Tomaso Montanari, rector of the Università per Stranieri di Siena and well-known left-wing activist, refused to fly the university's flags half-mast, calling it inappropriate and citing academic freedom; he said that by doing so for Berlusconi, his university would "lose all educational and moral credibility." He was harshly criticised by centre-right politicians and by Matteo Renzi (leader of Italia Viva and editor of Il Riformista), who called for his resignation on the grounds that the rector could be indicted for not observing public orders. A petition was launched in his support on Change.org, collecting more than 20,000 signatures. Marco Travaglio, editor of Il Fatto Quotidiano and a well-known Berlusconi critic, was harshly critical towards what he perceived as a beatification of the deceased leader, citing his multiple scandals.
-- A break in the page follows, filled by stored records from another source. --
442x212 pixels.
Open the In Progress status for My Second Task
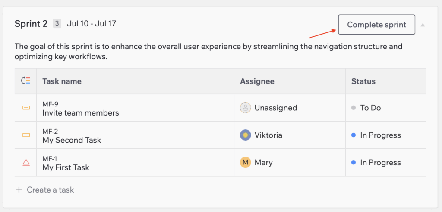click(376, 135)
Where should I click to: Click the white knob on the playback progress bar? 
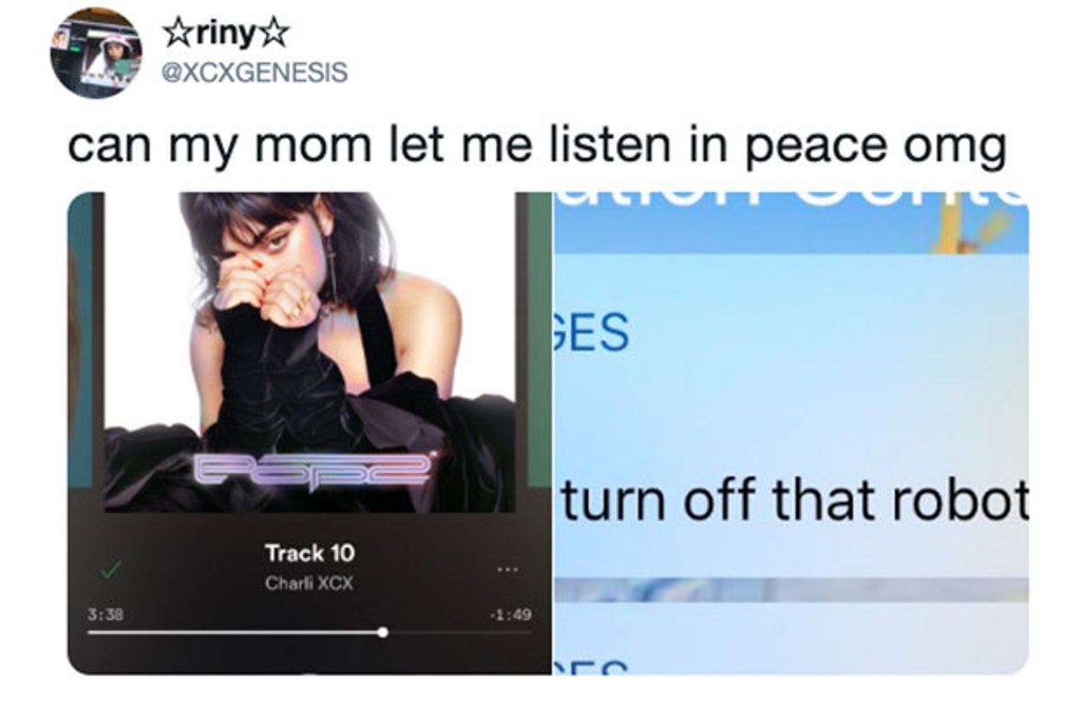tap(383, 632)
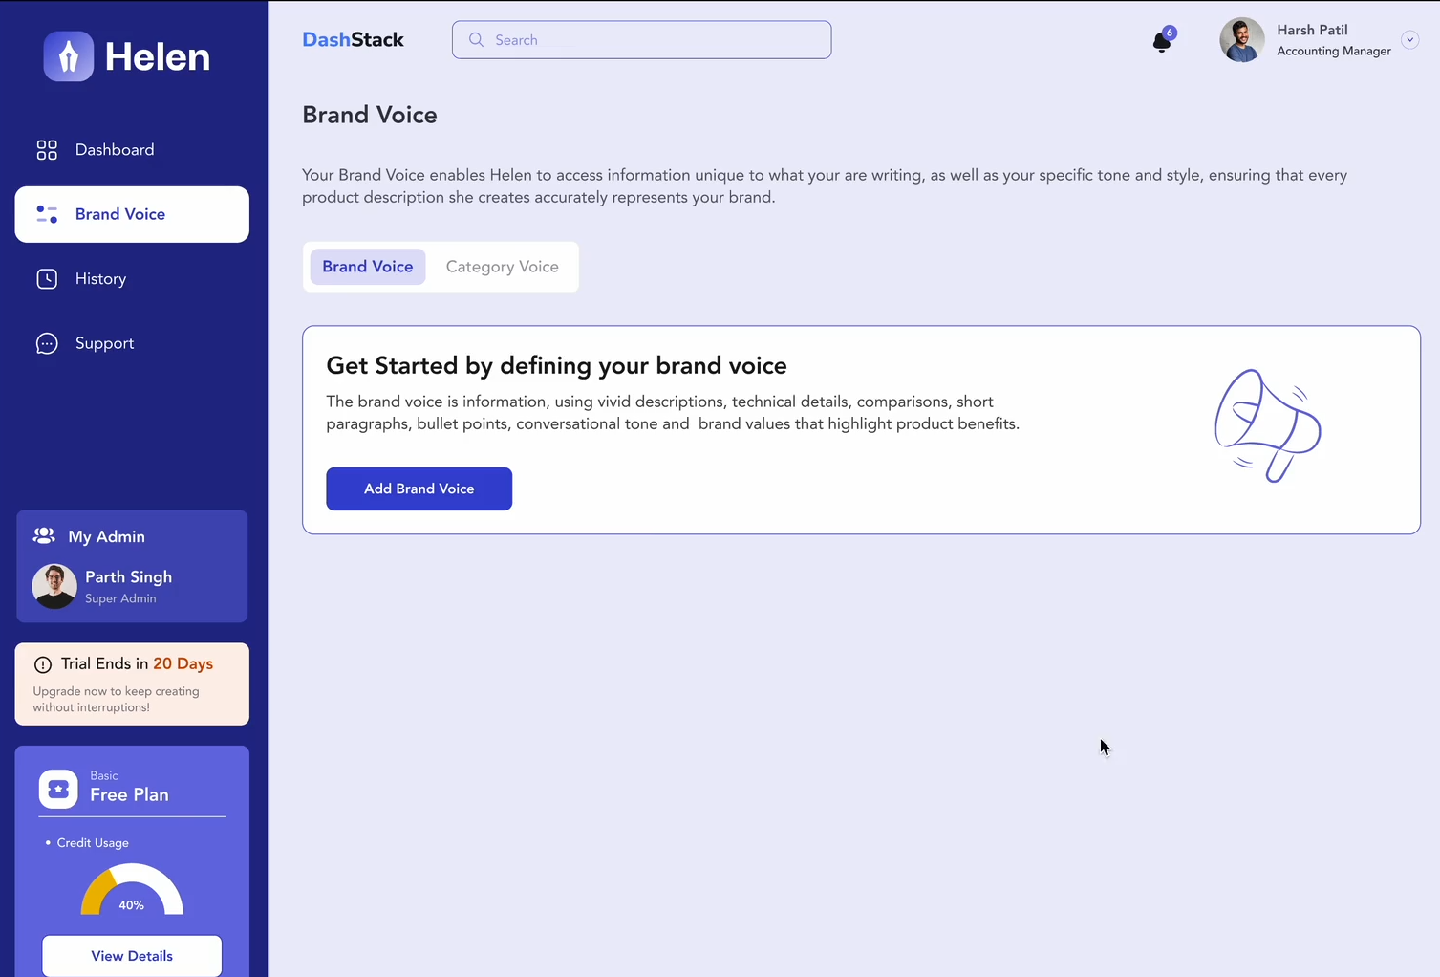This screenshot has width=1440, height=977.
Task: Focus the Search input field
Action: coord(655,40)
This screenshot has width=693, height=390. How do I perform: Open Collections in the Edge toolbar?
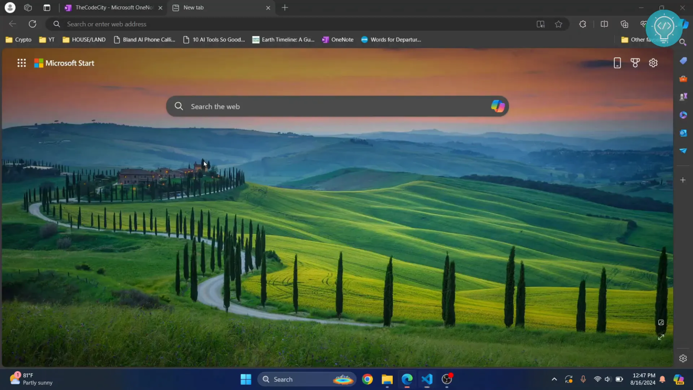[x=624, y=24]
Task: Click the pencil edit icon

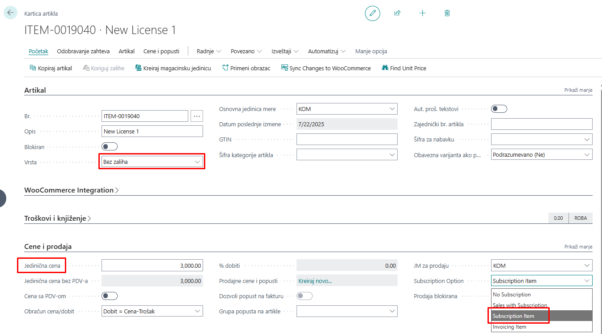Action: coord(372,13)
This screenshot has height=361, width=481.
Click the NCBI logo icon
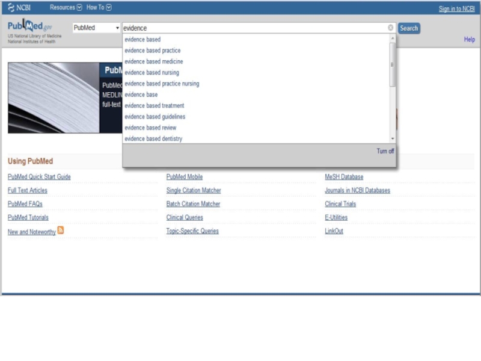(x=11, y=8)
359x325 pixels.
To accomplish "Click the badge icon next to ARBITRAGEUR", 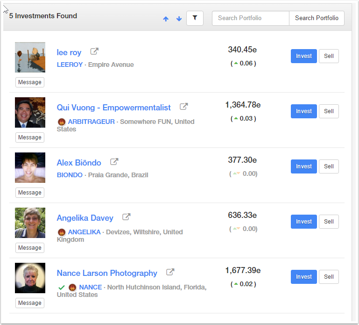I will [x=61, y=122].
Protests also came from the Communist Refoundation Party, the Greens and Left Alliance, and some members of the Democratic Party (PD). Rosy Bindi, a former member of the PD who was often the target of Berlusconi's sexist jibes, said that the national day of mourning was "disrespectful toward the majority" who opposed him. Some opposition leaders, such as Giuseppe Conte, Nicola Fratoianni, and Angelo Bonelli, refused to attend the state funeral. While expressing his condolences to Berlusconi's family and those close to him, Conte said that it would have been hypocritical otherwise, citing respect for the values and principles of the Five Star Movement, which he said has a "completely distant history" from that of Berlusconi; he criticised what he called "a public-private media system which has begun blatantly hagiographic reconstructions".